__WORK INSTRUCTION__: Each line in the entries that has the word "систем" has to be copied.

(Beginning of SOURCE DATA)

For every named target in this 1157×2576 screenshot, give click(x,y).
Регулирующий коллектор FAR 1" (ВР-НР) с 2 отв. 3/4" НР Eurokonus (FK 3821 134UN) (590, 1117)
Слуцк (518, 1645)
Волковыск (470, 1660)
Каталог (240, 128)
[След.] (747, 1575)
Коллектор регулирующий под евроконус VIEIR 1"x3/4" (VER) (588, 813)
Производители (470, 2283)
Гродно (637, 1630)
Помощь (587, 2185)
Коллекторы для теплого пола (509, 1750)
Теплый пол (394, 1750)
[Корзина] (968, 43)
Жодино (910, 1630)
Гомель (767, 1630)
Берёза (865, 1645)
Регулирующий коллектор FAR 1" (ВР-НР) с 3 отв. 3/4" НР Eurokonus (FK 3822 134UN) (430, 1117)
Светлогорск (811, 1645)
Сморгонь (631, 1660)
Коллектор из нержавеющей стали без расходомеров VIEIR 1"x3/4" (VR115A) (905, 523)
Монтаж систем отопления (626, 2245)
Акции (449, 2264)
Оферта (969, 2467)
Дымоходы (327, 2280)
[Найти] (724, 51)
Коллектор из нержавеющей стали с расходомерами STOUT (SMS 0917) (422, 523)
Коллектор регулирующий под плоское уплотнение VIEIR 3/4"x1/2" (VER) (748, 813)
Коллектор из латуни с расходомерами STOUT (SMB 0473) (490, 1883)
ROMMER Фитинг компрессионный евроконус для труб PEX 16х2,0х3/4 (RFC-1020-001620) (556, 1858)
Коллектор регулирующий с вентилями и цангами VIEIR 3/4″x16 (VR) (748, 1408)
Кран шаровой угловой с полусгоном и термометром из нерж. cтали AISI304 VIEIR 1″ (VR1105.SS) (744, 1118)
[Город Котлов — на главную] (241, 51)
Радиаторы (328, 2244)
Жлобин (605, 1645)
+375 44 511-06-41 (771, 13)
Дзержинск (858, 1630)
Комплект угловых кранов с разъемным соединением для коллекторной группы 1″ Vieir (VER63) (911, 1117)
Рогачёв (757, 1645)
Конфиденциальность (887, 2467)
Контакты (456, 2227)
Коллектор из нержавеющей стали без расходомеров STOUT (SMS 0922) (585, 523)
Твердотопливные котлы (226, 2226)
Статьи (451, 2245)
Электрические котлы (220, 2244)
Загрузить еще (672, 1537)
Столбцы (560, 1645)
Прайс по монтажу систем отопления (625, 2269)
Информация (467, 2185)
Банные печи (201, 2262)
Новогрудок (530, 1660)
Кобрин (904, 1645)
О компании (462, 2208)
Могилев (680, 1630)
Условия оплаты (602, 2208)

(End of SOURCE DATA)

__COMPLETED EXERCISE__:
Монтаж систем отопления (626, 2245)
Прайс по монтажу систем отопления (625, 2269)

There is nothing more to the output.